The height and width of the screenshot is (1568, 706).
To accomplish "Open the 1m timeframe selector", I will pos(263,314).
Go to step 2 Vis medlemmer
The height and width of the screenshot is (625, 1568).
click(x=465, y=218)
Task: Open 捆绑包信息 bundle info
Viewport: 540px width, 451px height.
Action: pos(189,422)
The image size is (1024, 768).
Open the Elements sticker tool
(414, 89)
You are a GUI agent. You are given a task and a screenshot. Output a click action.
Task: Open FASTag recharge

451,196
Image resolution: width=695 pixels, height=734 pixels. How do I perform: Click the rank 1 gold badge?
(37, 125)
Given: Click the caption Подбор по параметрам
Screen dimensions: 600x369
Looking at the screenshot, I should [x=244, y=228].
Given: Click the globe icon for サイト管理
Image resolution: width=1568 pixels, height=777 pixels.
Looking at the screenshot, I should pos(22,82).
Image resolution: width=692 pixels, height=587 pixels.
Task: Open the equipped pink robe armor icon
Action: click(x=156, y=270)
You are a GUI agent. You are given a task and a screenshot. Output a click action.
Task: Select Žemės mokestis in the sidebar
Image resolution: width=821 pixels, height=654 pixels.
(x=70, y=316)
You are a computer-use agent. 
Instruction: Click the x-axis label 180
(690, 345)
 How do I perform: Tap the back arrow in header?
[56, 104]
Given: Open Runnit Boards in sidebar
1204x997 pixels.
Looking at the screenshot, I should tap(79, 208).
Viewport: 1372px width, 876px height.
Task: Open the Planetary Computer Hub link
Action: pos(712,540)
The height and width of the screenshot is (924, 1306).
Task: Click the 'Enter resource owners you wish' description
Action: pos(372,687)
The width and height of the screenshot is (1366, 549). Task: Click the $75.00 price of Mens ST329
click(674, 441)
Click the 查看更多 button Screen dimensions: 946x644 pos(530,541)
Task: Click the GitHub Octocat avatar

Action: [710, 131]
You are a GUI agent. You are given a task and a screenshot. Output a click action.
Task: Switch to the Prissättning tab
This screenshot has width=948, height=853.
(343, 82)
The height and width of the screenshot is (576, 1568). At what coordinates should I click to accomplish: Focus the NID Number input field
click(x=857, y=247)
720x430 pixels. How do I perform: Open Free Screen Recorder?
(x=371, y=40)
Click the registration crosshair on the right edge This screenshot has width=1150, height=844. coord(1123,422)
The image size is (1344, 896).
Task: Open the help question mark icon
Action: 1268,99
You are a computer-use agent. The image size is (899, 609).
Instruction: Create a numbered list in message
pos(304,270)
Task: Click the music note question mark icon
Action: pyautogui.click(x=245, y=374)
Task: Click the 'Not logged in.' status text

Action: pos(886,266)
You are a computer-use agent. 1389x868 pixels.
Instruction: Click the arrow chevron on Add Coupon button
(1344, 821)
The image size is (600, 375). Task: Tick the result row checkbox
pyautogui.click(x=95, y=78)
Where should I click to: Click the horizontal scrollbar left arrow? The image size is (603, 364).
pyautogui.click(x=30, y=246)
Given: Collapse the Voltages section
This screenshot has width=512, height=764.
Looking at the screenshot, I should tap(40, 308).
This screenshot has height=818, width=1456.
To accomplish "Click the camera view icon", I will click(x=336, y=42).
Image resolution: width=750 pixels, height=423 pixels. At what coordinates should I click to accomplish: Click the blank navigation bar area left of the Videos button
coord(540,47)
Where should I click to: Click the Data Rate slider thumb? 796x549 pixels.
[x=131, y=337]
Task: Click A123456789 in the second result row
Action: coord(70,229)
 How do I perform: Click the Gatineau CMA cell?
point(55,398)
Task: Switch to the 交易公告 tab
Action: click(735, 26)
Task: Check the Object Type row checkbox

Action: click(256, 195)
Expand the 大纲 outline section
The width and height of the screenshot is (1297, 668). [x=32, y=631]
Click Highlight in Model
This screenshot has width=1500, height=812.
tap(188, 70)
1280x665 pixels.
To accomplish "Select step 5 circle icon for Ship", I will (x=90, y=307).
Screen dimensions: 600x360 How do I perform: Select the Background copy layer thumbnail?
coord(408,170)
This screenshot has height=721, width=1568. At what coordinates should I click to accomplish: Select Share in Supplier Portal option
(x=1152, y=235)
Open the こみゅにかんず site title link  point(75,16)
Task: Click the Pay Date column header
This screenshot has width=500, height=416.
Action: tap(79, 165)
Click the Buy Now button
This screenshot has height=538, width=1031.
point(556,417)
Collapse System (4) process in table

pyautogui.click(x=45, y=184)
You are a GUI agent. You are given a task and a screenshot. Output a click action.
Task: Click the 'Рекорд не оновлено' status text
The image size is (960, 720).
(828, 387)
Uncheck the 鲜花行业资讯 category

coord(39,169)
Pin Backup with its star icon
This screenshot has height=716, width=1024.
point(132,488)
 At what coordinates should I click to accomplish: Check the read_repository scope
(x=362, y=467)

▬▬▬▬▬▬▬▬▬▬

**Exercise**
Would you print exactly, and only, the lines of the data above from the line with "Task: Check the Object Type row checkbox" through the line with "1280x665 pixels.", inclusive?

**Problem solution**
Task: Check the Object Type row checkbox

Action: click(256, 195)
Expand the 大纲 outline section
The width and height of the screenshot is (1297, 668). [x=32, y=631]
Click Highlight in Model
This screenshot has width=1500, height=812.
tap(188, 70)
1280x665 pixels.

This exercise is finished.